| What to produce |
Look through the entries below and extract exactly the lines from the one containing "The image size is (1000, 475)." through the one containing "You are a computer-use agent. The image", ends included.

| Saved data entries |
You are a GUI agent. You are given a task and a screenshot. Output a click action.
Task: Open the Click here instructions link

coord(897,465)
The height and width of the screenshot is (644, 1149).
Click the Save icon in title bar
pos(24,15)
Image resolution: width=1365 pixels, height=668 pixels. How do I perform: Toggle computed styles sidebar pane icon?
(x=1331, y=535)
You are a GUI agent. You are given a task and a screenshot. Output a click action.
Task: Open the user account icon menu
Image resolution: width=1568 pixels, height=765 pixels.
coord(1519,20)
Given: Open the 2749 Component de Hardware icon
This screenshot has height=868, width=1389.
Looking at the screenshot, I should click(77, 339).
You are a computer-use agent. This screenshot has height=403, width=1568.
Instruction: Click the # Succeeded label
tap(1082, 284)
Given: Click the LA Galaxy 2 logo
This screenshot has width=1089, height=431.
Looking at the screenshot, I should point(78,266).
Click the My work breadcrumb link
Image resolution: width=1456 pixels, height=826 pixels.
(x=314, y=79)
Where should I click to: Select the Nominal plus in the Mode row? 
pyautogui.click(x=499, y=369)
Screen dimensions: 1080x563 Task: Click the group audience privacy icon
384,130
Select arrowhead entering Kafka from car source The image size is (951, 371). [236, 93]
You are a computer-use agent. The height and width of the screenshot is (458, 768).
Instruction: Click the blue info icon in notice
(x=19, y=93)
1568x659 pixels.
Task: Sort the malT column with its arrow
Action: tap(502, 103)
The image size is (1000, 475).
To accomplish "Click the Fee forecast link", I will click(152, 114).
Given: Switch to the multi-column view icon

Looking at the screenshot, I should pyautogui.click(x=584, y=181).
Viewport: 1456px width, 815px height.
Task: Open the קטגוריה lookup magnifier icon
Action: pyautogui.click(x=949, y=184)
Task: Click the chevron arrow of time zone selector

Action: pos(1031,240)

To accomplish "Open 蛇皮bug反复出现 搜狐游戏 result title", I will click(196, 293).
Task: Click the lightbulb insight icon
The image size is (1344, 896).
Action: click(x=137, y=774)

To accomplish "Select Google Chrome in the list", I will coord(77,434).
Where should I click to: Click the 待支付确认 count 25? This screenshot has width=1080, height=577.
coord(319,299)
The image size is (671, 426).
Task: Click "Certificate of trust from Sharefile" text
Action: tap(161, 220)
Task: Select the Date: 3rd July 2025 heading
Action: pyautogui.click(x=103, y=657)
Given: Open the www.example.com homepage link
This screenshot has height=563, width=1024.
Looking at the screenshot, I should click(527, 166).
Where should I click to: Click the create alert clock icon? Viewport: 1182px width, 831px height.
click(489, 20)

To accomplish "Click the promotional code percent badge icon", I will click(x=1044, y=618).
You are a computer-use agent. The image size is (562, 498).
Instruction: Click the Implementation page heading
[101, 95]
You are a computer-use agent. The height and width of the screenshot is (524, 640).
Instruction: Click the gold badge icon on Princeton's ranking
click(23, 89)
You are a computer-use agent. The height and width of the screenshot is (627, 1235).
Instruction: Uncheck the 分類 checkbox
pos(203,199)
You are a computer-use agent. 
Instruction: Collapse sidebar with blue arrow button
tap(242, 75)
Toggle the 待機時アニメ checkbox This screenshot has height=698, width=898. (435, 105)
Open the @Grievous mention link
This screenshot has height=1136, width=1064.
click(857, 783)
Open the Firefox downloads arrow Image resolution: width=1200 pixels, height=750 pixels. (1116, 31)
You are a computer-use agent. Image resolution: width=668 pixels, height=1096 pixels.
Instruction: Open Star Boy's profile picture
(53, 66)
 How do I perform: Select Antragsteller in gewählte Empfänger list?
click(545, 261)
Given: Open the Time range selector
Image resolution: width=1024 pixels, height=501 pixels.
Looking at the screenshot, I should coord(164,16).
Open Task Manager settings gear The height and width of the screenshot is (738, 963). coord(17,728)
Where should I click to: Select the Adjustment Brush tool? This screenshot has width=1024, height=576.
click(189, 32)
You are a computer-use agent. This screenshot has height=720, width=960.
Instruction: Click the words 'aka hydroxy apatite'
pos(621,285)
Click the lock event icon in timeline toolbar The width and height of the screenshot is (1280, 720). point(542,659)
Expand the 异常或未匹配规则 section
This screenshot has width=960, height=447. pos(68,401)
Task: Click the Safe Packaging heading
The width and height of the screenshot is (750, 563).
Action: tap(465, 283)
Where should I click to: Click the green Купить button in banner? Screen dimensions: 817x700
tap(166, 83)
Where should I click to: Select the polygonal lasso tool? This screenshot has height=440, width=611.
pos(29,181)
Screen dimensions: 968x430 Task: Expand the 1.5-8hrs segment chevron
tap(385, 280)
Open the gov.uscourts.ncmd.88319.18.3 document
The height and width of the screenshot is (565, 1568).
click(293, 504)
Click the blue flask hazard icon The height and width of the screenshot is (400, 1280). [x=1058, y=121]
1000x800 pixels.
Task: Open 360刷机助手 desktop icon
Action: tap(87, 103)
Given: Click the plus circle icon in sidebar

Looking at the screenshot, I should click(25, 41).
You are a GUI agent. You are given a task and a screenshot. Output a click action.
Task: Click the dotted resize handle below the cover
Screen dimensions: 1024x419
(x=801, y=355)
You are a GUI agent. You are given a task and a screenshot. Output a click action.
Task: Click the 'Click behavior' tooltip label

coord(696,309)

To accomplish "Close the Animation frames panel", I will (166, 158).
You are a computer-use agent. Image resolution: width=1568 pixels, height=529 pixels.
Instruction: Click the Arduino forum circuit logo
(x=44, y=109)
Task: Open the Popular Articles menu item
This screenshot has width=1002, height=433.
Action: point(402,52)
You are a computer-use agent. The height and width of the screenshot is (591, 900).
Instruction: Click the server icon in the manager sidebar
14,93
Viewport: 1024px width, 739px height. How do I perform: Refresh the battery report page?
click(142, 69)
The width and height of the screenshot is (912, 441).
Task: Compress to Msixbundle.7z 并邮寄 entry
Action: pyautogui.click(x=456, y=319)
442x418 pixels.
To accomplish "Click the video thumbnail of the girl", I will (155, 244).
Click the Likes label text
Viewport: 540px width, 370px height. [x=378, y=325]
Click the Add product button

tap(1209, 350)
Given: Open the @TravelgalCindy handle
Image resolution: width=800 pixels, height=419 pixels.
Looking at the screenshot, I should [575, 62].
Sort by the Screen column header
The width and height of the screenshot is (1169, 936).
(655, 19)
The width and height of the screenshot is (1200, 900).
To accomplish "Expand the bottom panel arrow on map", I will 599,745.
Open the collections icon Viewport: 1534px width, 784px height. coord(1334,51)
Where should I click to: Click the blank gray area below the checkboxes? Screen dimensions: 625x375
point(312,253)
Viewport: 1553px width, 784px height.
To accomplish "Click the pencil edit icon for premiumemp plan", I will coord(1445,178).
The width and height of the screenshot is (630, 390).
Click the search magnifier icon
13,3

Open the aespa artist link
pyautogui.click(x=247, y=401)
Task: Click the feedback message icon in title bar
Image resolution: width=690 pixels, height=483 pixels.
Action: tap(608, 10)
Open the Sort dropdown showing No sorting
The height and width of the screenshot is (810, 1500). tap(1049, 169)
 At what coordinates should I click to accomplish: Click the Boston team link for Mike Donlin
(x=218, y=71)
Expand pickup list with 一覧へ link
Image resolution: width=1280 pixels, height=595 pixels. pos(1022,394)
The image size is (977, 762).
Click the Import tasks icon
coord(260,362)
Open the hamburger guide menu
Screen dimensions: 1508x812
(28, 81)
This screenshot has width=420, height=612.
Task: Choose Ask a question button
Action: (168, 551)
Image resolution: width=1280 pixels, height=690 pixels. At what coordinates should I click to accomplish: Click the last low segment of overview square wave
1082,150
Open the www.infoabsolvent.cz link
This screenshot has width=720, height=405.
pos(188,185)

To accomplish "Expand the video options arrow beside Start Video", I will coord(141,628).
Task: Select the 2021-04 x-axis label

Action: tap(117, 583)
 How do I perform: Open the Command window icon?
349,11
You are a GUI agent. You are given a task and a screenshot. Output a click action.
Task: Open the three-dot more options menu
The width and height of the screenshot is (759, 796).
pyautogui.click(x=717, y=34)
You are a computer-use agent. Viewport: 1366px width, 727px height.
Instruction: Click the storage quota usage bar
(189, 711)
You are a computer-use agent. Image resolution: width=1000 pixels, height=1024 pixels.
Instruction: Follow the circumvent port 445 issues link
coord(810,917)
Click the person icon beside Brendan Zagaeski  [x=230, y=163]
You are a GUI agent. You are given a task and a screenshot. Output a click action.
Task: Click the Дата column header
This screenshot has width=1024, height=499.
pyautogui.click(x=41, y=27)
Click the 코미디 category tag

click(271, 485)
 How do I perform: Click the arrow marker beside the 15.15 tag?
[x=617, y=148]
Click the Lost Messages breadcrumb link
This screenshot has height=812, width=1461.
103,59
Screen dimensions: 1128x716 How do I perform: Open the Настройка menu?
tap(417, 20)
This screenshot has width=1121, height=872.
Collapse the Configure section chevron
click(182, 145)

| Answer to this task |
The image size is (1000, 475).
To accomplish "Click the Fee forecast link", I will click(152, 114).
Given: Switch to the multi-column view icon

Looking at the screenshot, I should pyautogui.click(x=584, y=181).
Viewport: 1456px width, 815px height.
Task: Open the קטגוריה lookup magnifier icon
Action: pyautogui.click(x=949, y=184)
Task: Click the chevron arrow of time zone selector

Action: pos(1031,240)

To accomplish "Open 蛇皮bug反复出现 搜狐游戏 result title", I will click(196, 293).
Task: Click the lightbulb insight icon
The image size is (1344, 896).
Action: click(x=137, y=774)

To accomplish "Select Google Chrome in the list", I will coord(77,434).
Where should I click to: Click the 待支付确认 count 25? This screenshot has width=1080, height=577.
coord(319,299)
The image size is (671, 426).
Task: Click "Certificate of trust from Sharefile" text
Action: tap(161, 220)
Task: Select the Date: 3rd July 2025 heading
Action: pyautogui.click(x=103, y=657)
Given: Open the www.example.com homepage link
This screenshot has height=563, width=1024.
Looking at the screenshot, I should click(527, 166).
Where should I click to: Click the create alert clock icon? Viewport: 1182px width, 831px height.
click(489, 20)

To accomplish "Click the promotional code percent badge icon", I will click(x=1044, y=618).
You are a computer-use agent. The image size is (562, 498).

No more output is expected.